> **Records supplied**:
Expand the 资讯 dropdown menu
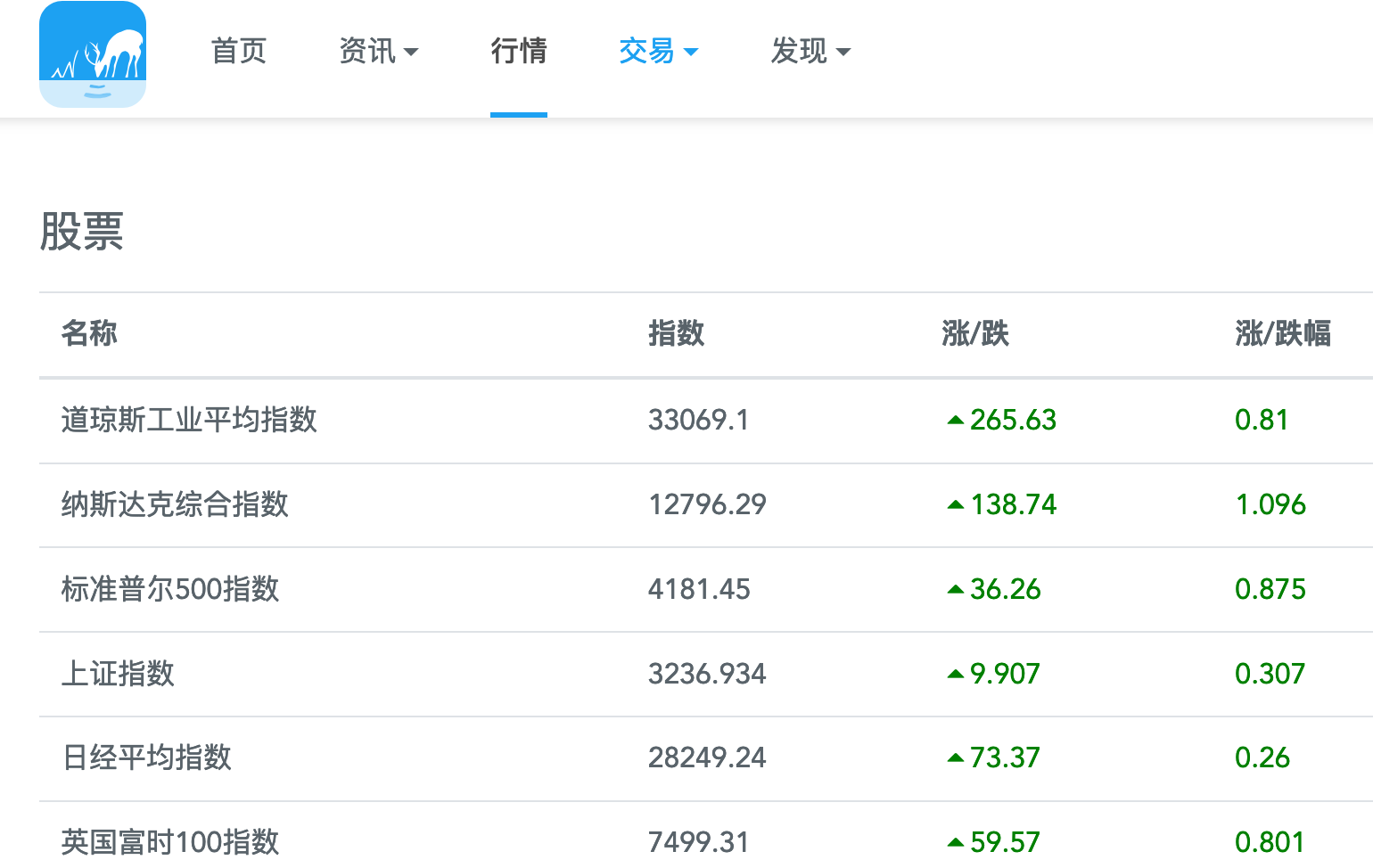 [378, 52]
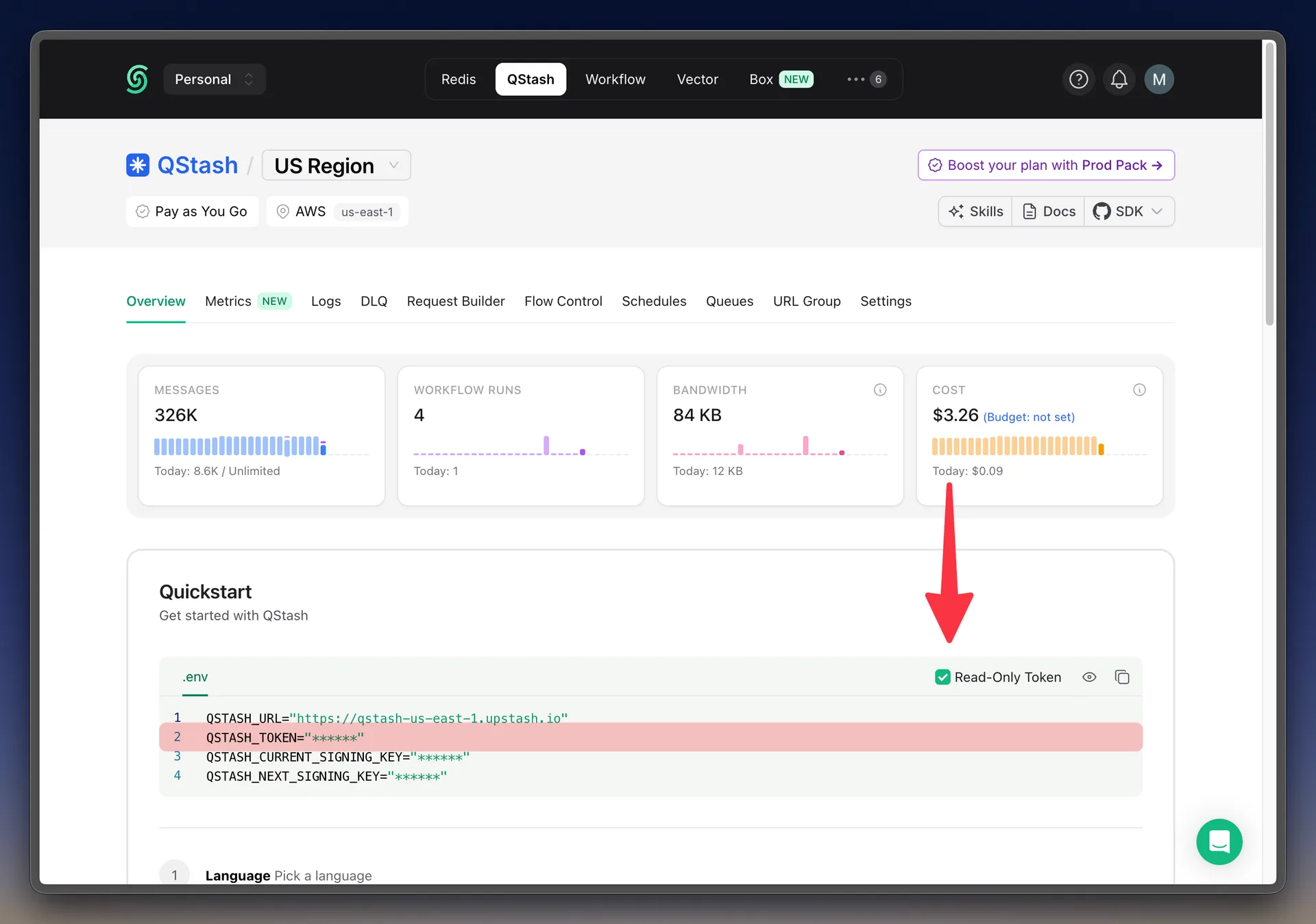Switch to the Request Builder tab
Image resolution: width=1316 pixels, height=924 pixels.
(456, 301)
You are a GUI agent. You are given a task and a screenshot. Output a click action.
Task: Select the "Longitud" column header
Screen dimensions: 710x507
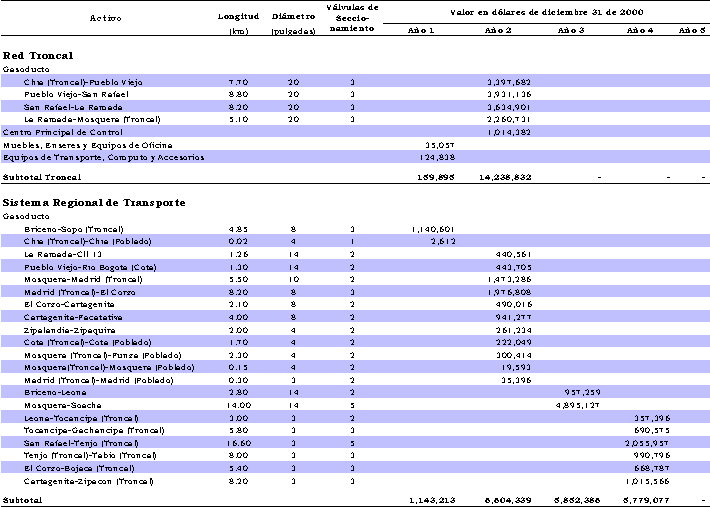[238, 18]
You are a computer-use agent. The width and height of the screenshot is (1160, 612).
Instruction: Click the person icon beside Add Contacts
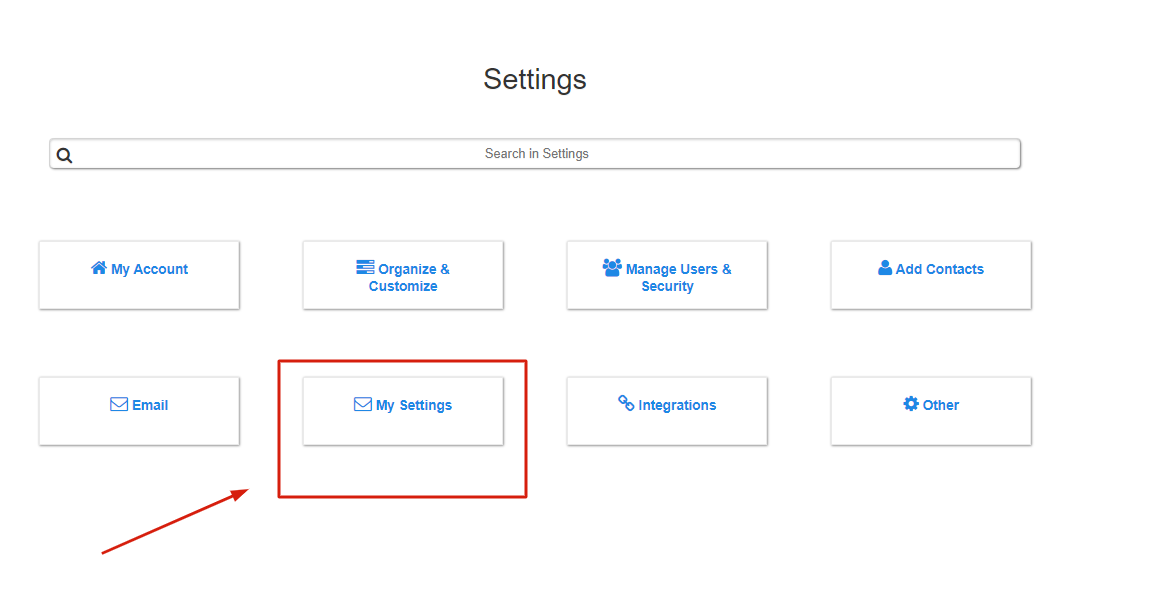tap(885, 268)
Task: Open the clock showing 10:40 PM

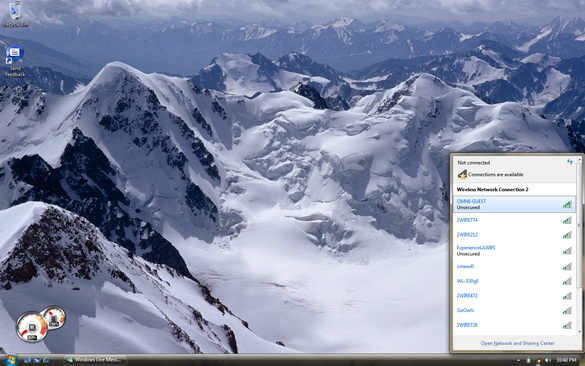Action: [566, 360]
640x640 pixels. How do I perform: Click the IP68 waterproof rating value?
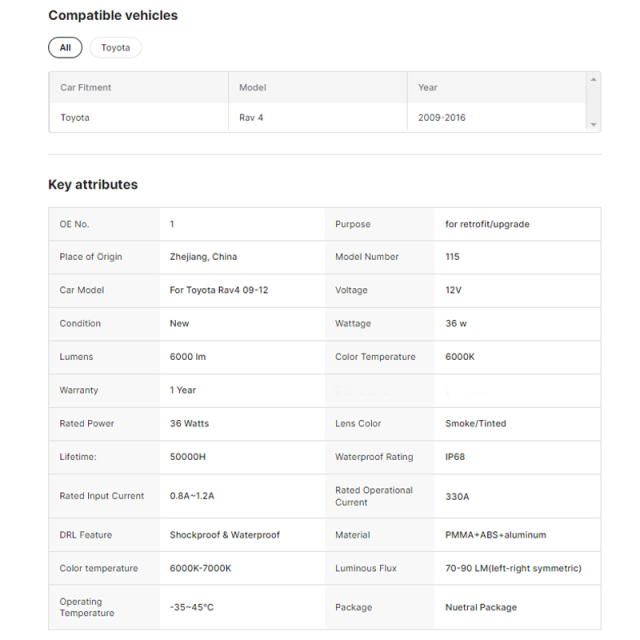pyautogui.click(x=455, y=457)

> **Stated exercise**: Recast the lines of the records above as a Markdown table with two columns, "No." for the row number and "Text" for the line. Skip blank lines, and leave the pictures out.

> **Correct result**:
| No. | Text |
|---|---|
| 1 | Expand the 资讯 dropdown menu |
| 2 |  [378, 52] |
| 3 | Switch to the Request Builder tab |
| 4 | Image resolution: width=1316 pixels, height=924 pixels. |
| 5 | (456, 301) |
| 6 | You are a GUI agent. You are given a task and a screenshot. Output a click action. |
| 7 | Task: Select the "Longitud" column header |
| 8 | Screen dimensions: 710x507 |
| 9 | [238, 18] |
| 10 | You are a computer-use agent. The width and height of the screenshot is (1160, 612). |
| 11 | Instruction: Click the person icon beside Add Contacts |
| 12 | tap(885, 268) |
| 13 | Task: Open the clock showing 10:40 PM |
| 14 | Action: [566, 360] |
| 15 | 640x640 pixels. How do I perform: Click the IP68 waterproof rating value? |
| 16 | pyautogui.click(x=455, y=457) |